## Work required
Word for word, return the entries listed below.

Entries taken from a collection
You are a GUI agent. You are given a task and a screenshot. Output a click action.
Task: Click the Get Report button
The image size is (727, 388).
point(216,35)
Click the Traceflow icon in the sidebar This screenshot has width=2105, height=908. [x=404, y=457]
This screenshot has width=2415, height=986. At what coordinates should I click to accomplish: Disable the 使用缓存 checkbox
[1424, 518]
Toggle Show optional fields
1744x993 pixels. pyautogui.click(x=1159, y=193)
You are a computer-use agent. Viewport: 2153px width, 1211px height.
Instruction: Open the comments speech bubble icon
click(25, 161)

## Written solution
You are a GUI agent. You are given a task and a screenshot. Output a click action.
Task: Click the Get Report button
The image size is (727, 388).
point(216,35)
Click the Traceflow icon in the sidebar This screenshot has width=2105, height=908. [x=404, y=457]
This screenshot has width=2415, height=986. At what coordinates should I click to accomplish: Disable the 使用缓存 checkbox
[1424, 518]
Toggle Show optional fields
1744x993 pixels. pyautogui.click(x=1159, y=193)
You are a computer-use agent. Viewport: 2153px width, 1211px height.
Instruction: Open the comments speech bubble icon
click(25, 161)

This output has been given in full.